泉ママの部屋を訪れた時、最後に言われた言葉を思い出した。


今がその機会なのだろうか…。


緊張と吐き気は更に増幅し、私はその席に座っていることがやっとだ。


「何よ、オカマを化け物呼ばわりしたわりには、近頃美和にご執心じゃない?」


泉ママが龍也を揶揄う。


「やめてくださいよ、こいつは弟ですから…知ってるじゃないですか」


笑いながら龍也がママの言葉を否定した。


たった今『人の女』と言われた感激が急速に冷めて行った。


「私も一杯いただこうかしら」


泉ママが言った。


「どうぞ、お好きなものを」


龍也が答えた。


「同じものでいいわ」


泉ママが私を見てそう言った。


私はアイスペルを引き寄せ、タンブラーに氷を一つ二つと落としていく。


スミノフを注ぎ入れ炭酸水で割り、カットライムを搾った時、泉ママが切り出した。


「龍ちゃん、最近ちょっと疲れた顔してるんじゃない?」


泉ママの言葉に、龍也の落ち着きが無くなった……そしてその緊張が私にも伝わる。


「この所なにかと忙しいもので…」


龍也の言い訳が喧騒に溢れた店の中を漂う。


「疲れた顔のヤクザに、いい噂は立たないものよ」


華やかに微笑んだ泉ママの目の奥で、決して笑ってはいない力強さが居座っている。


「姐さんやめてくださいよ、美和が余計な心配をするじゃないですか」


そう言った龍也は、泉ママと目を合わすのを嫌ってるように感じた。


覚醒剤の常習者は、他人と目を合わさない…。


大きく開いた瞳孔を覗かれないためだ。


つい先ほど、居直らんばかりに私に覚醒剤の使用を否定した龍也が、嘘のように萎んで見えた。

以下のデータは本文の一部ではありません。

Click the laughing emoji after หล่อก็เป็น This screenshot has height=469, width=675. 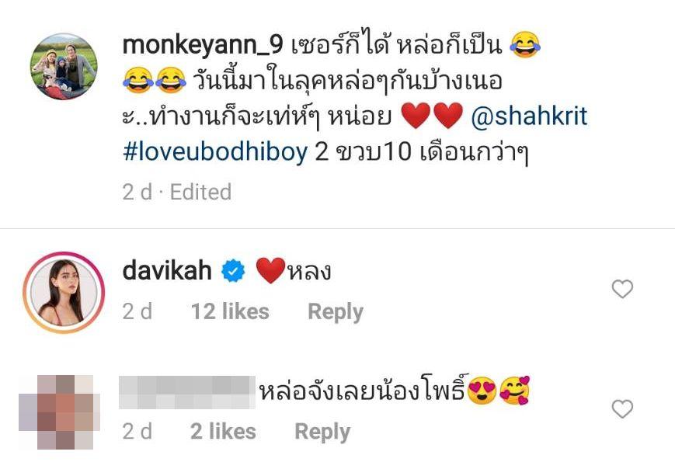[525, 45]
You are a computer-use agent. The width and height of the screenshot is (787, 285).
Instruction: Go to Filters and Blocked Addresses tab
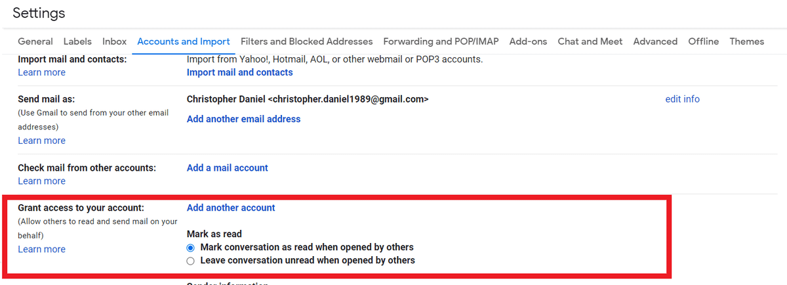tap(306, 41)
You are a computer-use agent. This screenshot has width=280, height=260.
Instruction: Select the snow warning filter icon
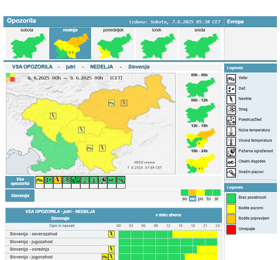coord(67,180)
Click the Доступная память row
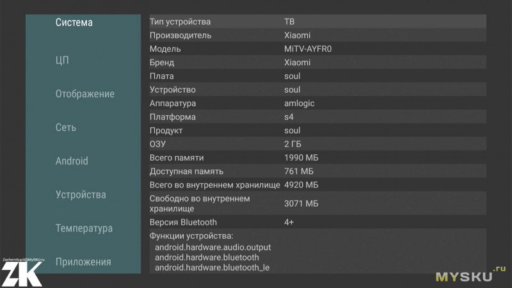The width and height of the screenshot is (512, 288). click(317, 171)
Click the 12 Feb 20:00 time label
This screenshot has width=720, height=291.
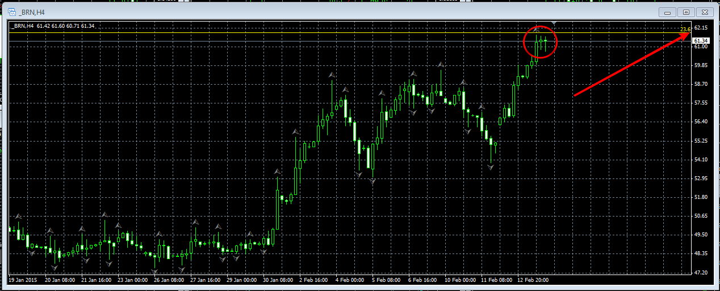coord(533,280)
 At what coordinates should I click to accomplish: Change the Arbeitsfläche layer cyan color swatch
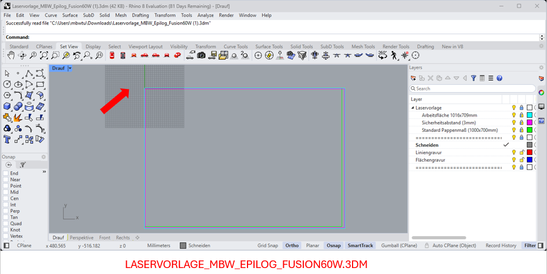point(530,115)
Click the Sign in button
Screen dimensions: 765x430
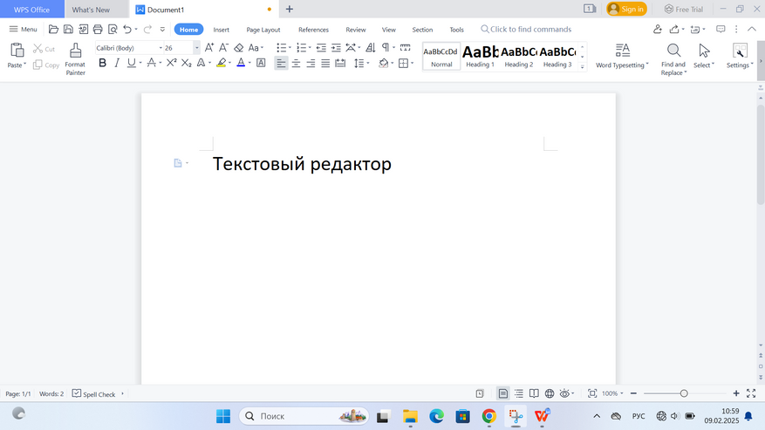[626, 10]

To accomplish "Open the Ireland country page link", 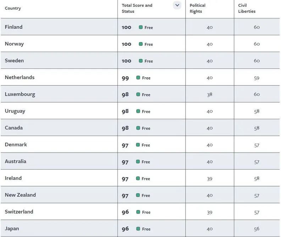I will (13, 178).
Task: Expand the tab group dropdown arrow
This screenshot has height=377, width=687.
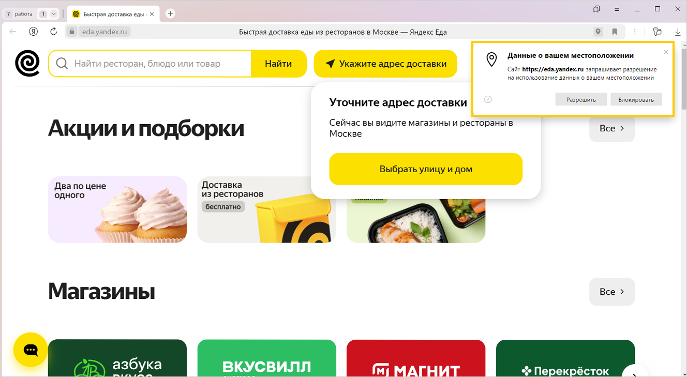Action: tap(53, 14)
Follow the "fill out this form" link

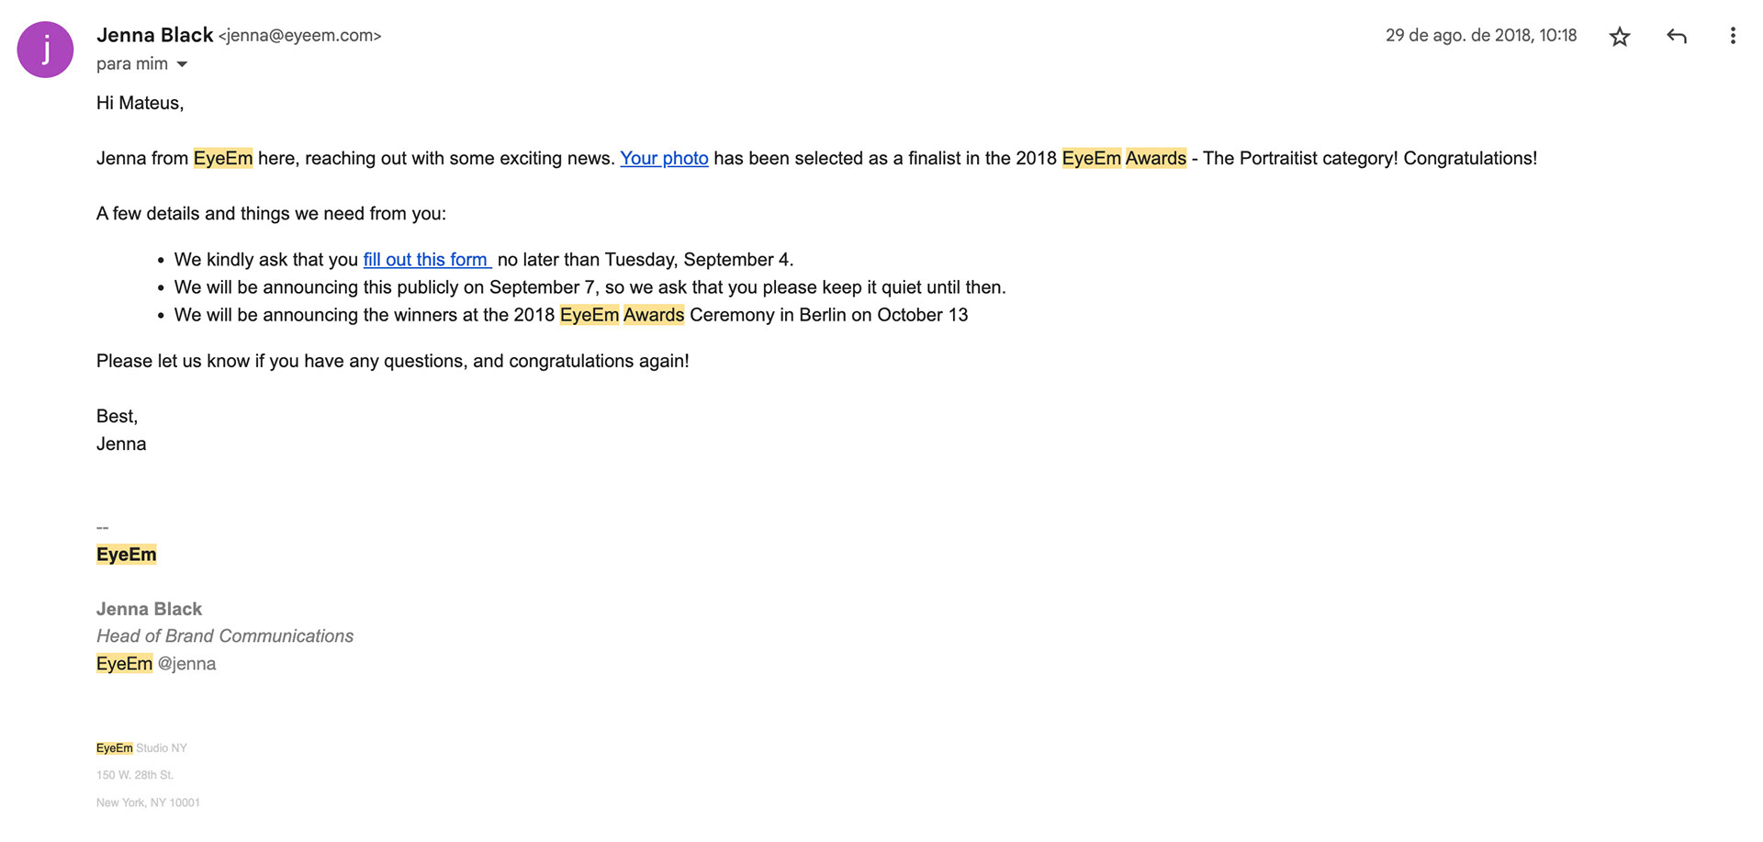[426, 260]
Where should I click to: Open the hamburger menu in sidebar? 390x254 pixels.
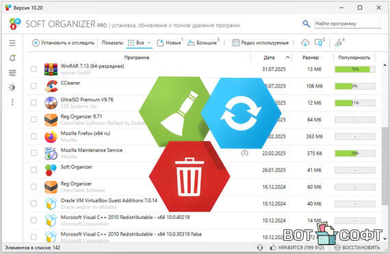[x=12, y=43]
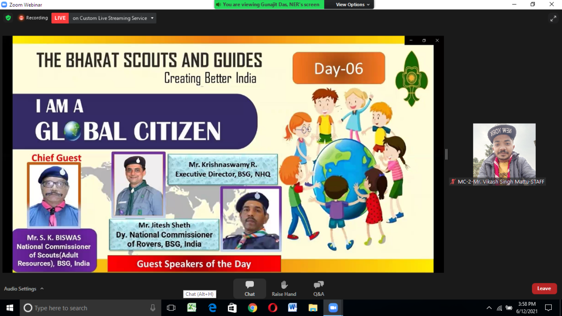
Task: Open the Q&A panel
Action: pos(318,287)
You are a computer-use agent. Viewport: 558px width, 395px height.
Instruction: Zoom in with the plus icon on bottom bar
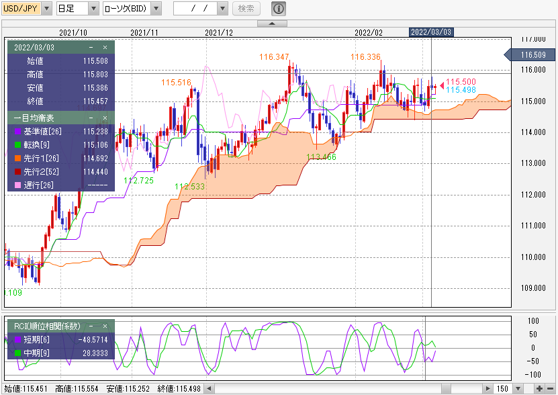[539, 388]
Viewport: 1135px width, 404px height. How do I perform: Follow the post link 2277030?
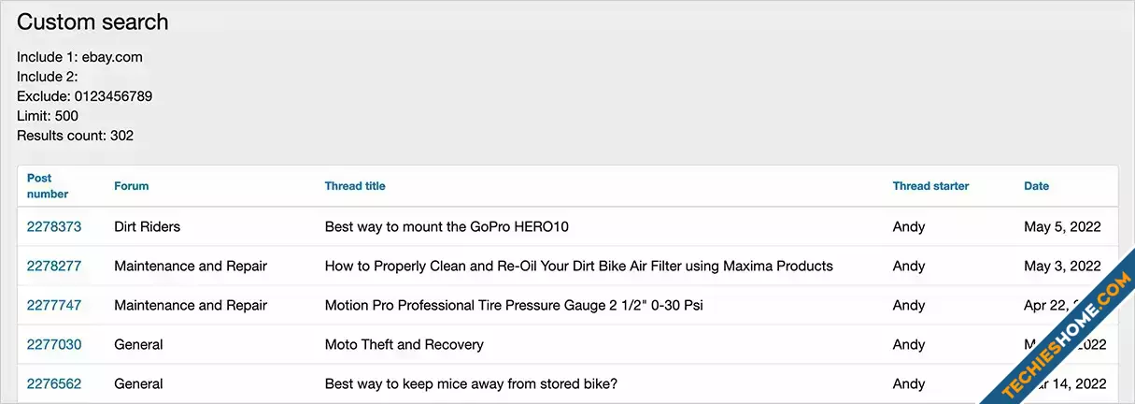click(54, 344)
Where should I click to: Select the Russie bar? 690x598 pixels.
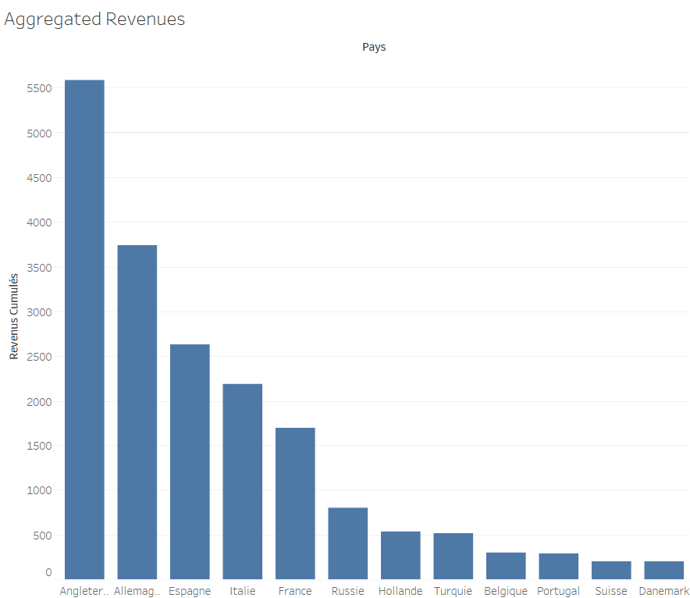[347, 543]
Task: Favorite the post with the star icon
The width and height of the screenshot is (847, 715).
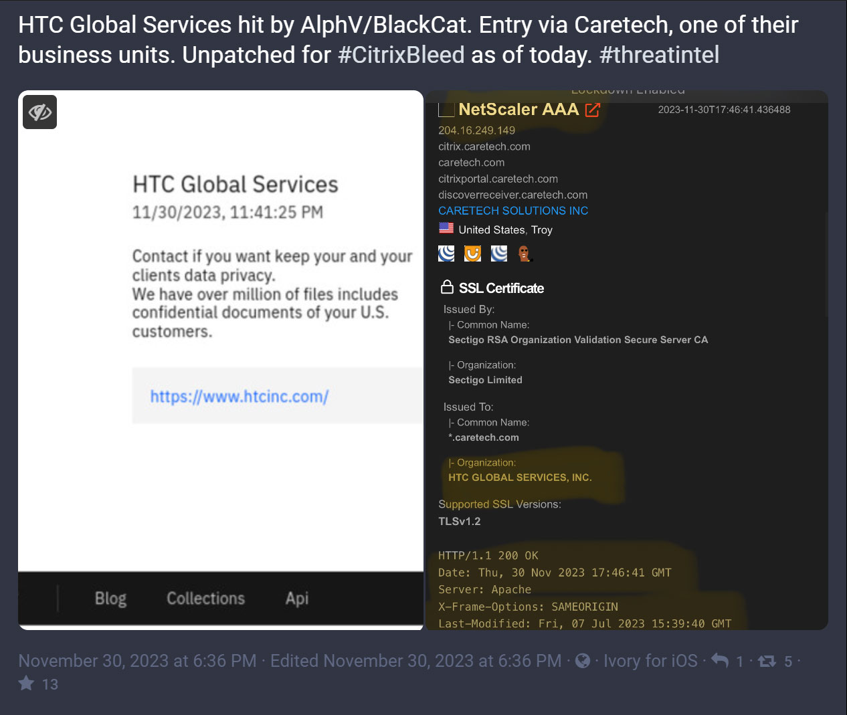Action: point(26,683)
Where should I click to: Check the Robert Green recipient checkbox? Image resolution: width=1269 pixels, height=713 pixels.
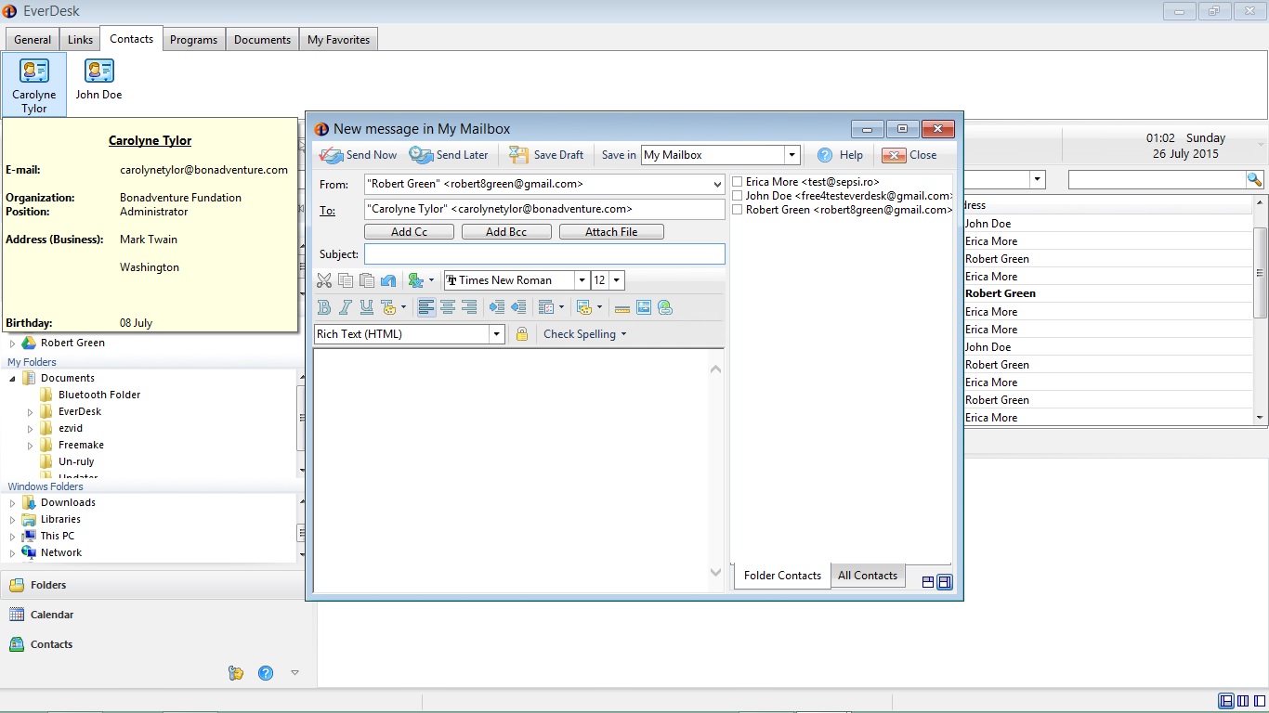738,210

「親分はね、滅多に枝の若い衆(直参では無い若い衆)を連れて歩かないのよ」


「はい」


「それだけ龍ちゃんに期待してるんだから、親分に心配かけちゃダメよ」


泉ママはそう言って龍也の背中を平手で叩いた。


「はあ…」と言う力のこまらない龍也の返事が、私を一層不安にさせる。


「ほら、飲みましょうよ」


泉ママがウォッカリッキーの入ったグラスを龍也のクラスにぶつけた。


「いただきます」


龍也が言った。


「いただくのはこっちでしょ」


泉ママが笑った。


「ちょっとあんた達どこまで行ったのよ…やることやったの?」


「いえ、自分たちはそんな…」


軽快な泉ママのおしゃべりと高笑い…。


覚醒剤という言葉を一言も使わず、泉ママは龍也を諌めた。


力ない龍也の受け答え…うっかりすると見逃しそうな指先の震え…進まないお酒といつもの軽口…。


凍りつく龍也の胸の内が、私には手に取る様に分かった。